First Defendant             :     No appearance

Second Defendants       :     Mr P W Van Der Zanden

Solicitors:

First Plaintiff                :     Arns & Associates

Second Plaintiffs           :     Arns & Associates

First Defendant             :     No appearance

Second Defendants       :     Minter Ellison

Case(s) referred to in judgment(s):

Compaq Computer Australia Pty Ltd v Merry (1998) 157 ALR 1

Dale Coast Pty Ltd v Monisse [1999] WASCA 103

Fox v H Wood (Harrow) Ltd [1963] 2 QB 601

Hazart Pty Ltd v Rademaker (1993) 11 WAR 26

Hunt v Knabe (No 2) (1992) 8 WAR 96

Kayhill v Queensland Housing Commission (No 2) [1964] QWN 48

Queensland v J L Holdings Pty Ltd (1997) 189 CLR 146

Serrata Investments Pty Ltd v Rajane Pty Ltd & Anor (1991) 6 WAR 419

Smith v Littlemore (1996) 15 WAR 289

Yorke v Lucas (1985) 158 CLR 662

Zipside Pty Ltd v Anscorp Pty Ltd, unreported; SCt of Qld; BC9906318; 1 October 1999

Case(s) also cited:

Belmont Finance Corp Ltd v Williams Furniture Ltd [1979] Ch 250

Bruce v Oldhams Press Ltd [1936] 1 KB 697

Council for the City of the Gold Coast v Pioneer Concrete (Queensland) Pty Ltd (1998) 157 ALR 135

Goding v Queensland Newspapers Pty Ltd (1965) 113 CLR 170

H 1976 Nominees Pty Ltd v Galli and Apex Quarries Ltd (1979-80) 30 ALR 181

Hawke v Tamworth Newspaper Company Ltd [1983] 1 NSWLR 699

Jingellic Minerals NL v Abigoup Ltd (1992) 7 WAR 566

Keen Mar Corporation Pty Ltd v Labrador Park Shopping Centre Pty Ltd & Ors (1985) 61 ALR 504

Ken Ernest Judge as Provisional Liquidator of Wildcat Holdings Pty Ltd & Ors v Ronald Samuel Finkel & Others [1997] WASC 13

Konings v Naylor [1964] Qd.R 235

Levi v Sterling Brass Founders Pty Ltd, unreported; FCt SCt of WA; Library No 970209; 9 May 1997

Lyons v Kern Konstructions (Townsville) Pty Ltd (1983) 47 ALR 114

Mulley v Manifold [1959] 103 CLR 341

Parnell v Walter (1890) 24 QBD 441

Robinson & Ors v Adshead & Ors (No 2) (1995) 12 WAR 577

Sutton v A J Thompson (1987) 73 ALR 233

  1. DEANE DCJ:  This matter concerns two appeals by the first and second plaintiffs ("the plaintiffs") from decisions of a Deputy Registrar given on 23 March 2001, whereby the second defendants succeeded in their application to strike out portions of the amended statement of claim as against them.  Further the plaintiffs failed in their application for leave to administer further interrogatories against the second defendants.  As these are appeals from a Deputy Registrar's decision they are by way of a hearing de novo; Hunt v Knabe (No 2) (1992) 8 WAR 96; Hazart Pty Ltd v Rademaker (1993) 11 WAR 26. It should be noted that the second defendants' chamber summons to strike out part of the amended statement of claim as against them was substantially out of the time frame prescribed by the Rules of the Supreme Court ("the Rules"). 

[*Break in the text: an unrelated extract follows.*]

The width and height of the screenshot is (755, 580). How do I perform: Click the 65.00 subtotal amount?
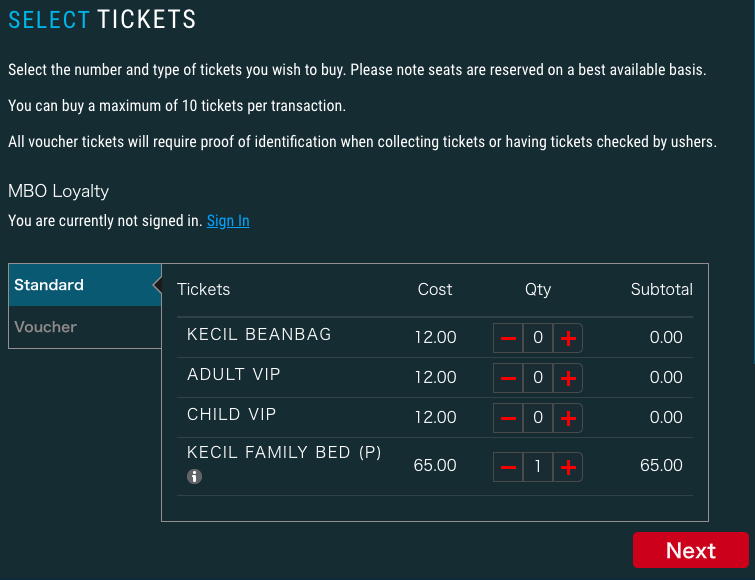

  2. The plaintiffs seek damages for misleading and deceptive conduct with respect to the sale of an icecream parlour business called "Swirls Icecream Parlour". They allege that pursuant to s 75B(c) of the Trade Practices Act and similar provisions pursuant to s 68(c) of the Fair Trading Act, the second defendants were either directly or indirectly concerned in, or a party to, that conduct as alleged against the first defendant.  The first defendant was the business agent of the vendor of the business Astonlea Pty Ltd ("Astonlea").  Whilst Astonlea are not a party to the proceedings both the second defendants were directors of that particular company. 

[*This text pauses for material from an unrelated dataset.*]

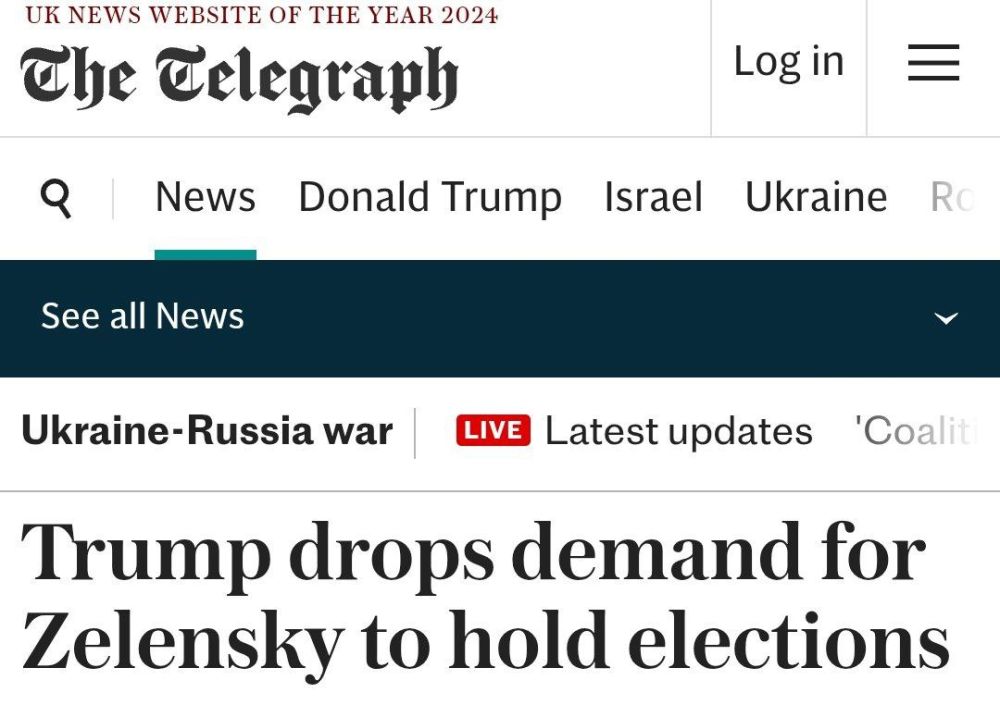Click the divider beside the search icon
Viewport: 1000px width, 705px height.
tap(113, 198)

  3. Paragraphs 7(a) and 7(b) of the amended statement of claim allege misleading and deceptive conduct against both the first and second defendants.  Those pleadings also make reference to an information brochure allegedly prepared with respect to the sale of the business by the first defendant on behalf of the second defendants.  Reference is also made to further representations allegedly made by the first defendant in connection with the sale of the business.  Paragraph 8 of the amended statement of claim alleges misleading and deceptive conduct, effectively by way of silence on the part of the defendants by virtue of their alleged failure to reveal to the plaintiffs prior to settlement on 30 April 1997, that the turnover of the icecream parlour business was in decline and that the presence of a competitor "McDonalds" was having an impact on the financial turnover of the icecream parlour business.  The second defendants do not take issue as to the allegation regarding their silence but deny the turnover of the business was in decline or that the presence of "McDonalds" was having an adverse impact on the business of "Swirls Icecream Parlour". 

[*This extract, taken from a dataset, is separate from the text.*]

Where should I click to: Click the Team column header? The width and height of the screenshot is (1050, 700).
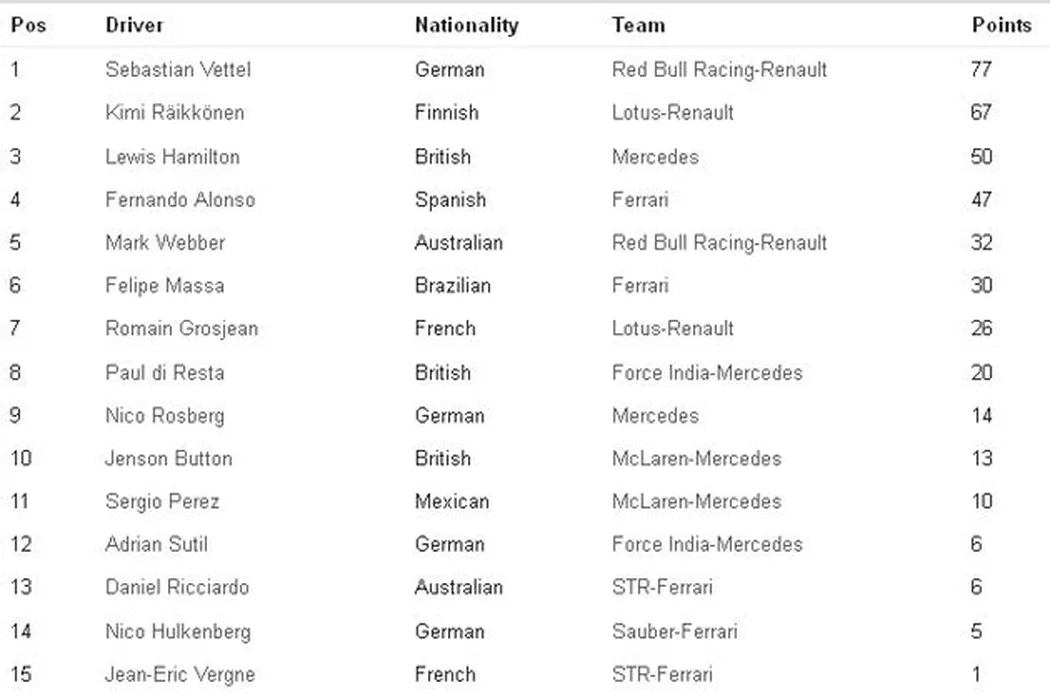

  4. Paragraph 13 of the amended statement of claim is pleaded in the following terms: 

    "At all material times the second defendants, or each of them, were involved in the conduct pleaded in paragraphs 7 and 8 in that the second defendants were persons directly or indirectly knowingly concerned in or a party to such conduct within the meaning of s 75B of the Act and/or s 68 of the Fair Trading Act." 

  5. A statement of claim was initially filed on 28 March 2000 after which time both the first and second defendants filed defences.  The second defendants then sought and obtained further and better particulars of the statement of claim.  Discovery was given by all parties.  Interrogatories were then administered by consent by the plaintiffs to the second defendants.  Answers to those interrogatories were given in November 2000, although there seems to be some issue as to whether or not some of the answers were satisfactory.  The answers to those interrogatories are contained in Annexure C to the affidavit in support of the plaintiffs' chamber summons to administer interrogatories. 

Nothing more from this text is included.